When General Stanley McChrystal took command of the Joint Special Operations Task Force in 2004, he quickly realized that conventional military tactics were failing. Al Qaeda in Iraq was a decentralized network that could move quickly, strike ruthlessly, then seemingly vanish into the local population. The allied forces had a huge advantage in numbers, equipment, and training—but none of that seemed to matter. To defeat Al Qaeda, they would have to combine the power of the world’s mightiest military with the agility of the world’s most fearsome terrorist network. They would have to become a "team of teams"—faster, flatter, and more flexible than ever.
In Team of Teams, McChrystal and his colleagues show how the challenges they faced in Iraq can be relevant to countless businesses, nonprofits, and organizations today. In periods of unprecedented crisis, leaders need practical management practices that can scale to thousands of people—and fast. By giving small groups the freedom to experiment and share what they learn across the entire organization, teams can respond more quickly, communicate more freely, and make better and faster decisions.

WORK TASK A: Decide whether each statement below agrees with the passage about Team of Teams, answering yes or no and quoting the words of the passage that settle it. (i) McChrystal took command of the Joint Special Operations Task Force in 2004. (ii) The allied forces were outnumbered by Al Qaeda in Iraq. (iii) The book presents its lessons as relevant only to military organizations.
WORK TASK B: According to the Team of Teams passage, what three qualities did the forces need in order to become a "team of teams"?
WORK TASK C: Please write a continuation of the passage about Team of Teams, starting after its final sentence.

THE DATA:
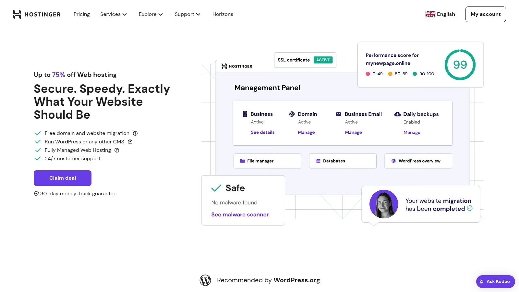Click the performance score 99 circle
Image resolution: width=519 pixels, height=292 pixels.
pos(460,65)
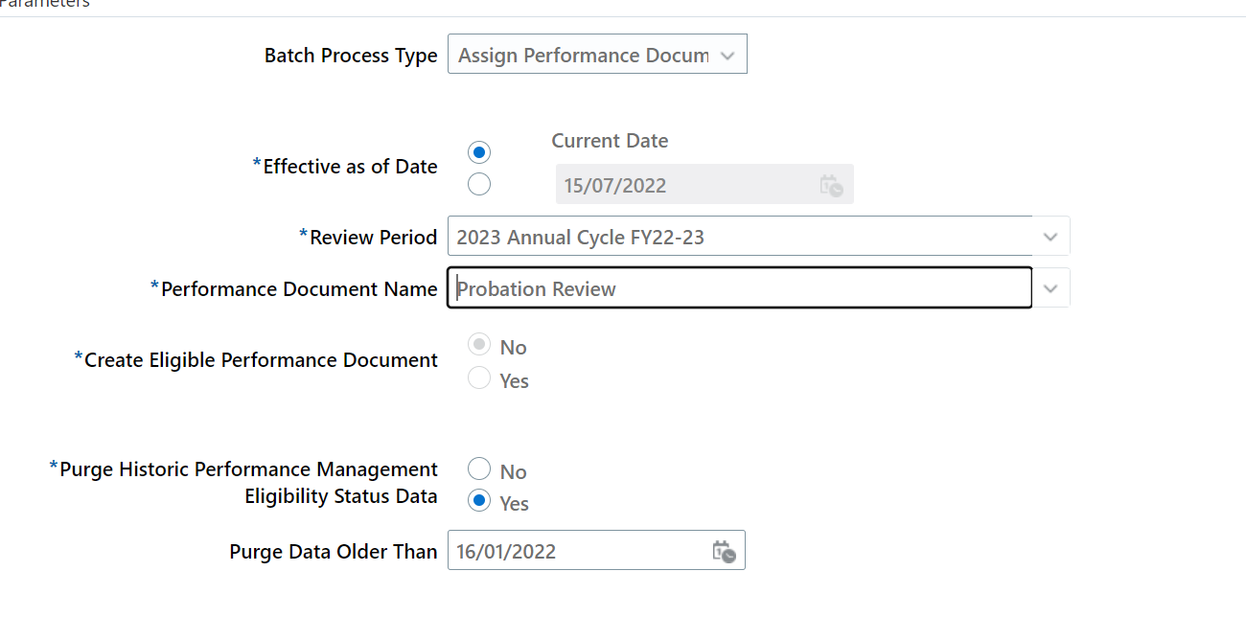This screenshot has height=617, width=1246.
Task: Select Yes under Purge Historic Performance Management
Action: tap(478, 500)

==

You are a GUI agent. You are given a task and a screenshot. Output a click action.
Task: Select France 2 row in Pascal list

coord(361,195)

ANSWER AREA A:
(i) Yes: "took command of the Joint Special Operations Task Force in 2004"
(ii) No: "The allied forces had a huge advantage in numbers, equipment, and training"
(iii) No: "can be relevant to countless businesses, nonprofits, and organizations today"

ANSWER AREA B: Faster, flatter, and more flexible than ever.

ANSWER AREA C:
Drawing on compelling examples—from NASA to hospital emergency rooms—Team of Teams makes the case for merging the power of a large corporation with the agility of a small team to transform any organization.
Retired U.S. general McChrystal (My Share of the Task) and his coauthors draw on their respective military and management experience to construct this well-written business book about "what's different in today's world and what we must do about it." There's some heady stuff in here, including precise descriptions of military procedure, and detailed explorations of the valuable lessons the military has learned recently about collaboration. As McChrystal notes, that change hasn't been easy for an organization that long prided itself on a strict "command-and-control" flow of power and "need to know" philosophy. The resulting book is a collection of innovations that the modern U.S. Army has embraced and that most corporations can too. In the new paradigm proposed here, the focus is on "adaptability" instead of "efficiency," promoting "generalized awareness," and empowerment. The authors' abundance of material is made manageable by good organization and some surprisingly strong writing. There are only a few non-military examples (such as GM and Ford's contrasting organizational approaches), so readers not interested in military strategy may leave this book unfinished; for any other businesspeople, it will get a definite thumbs-up.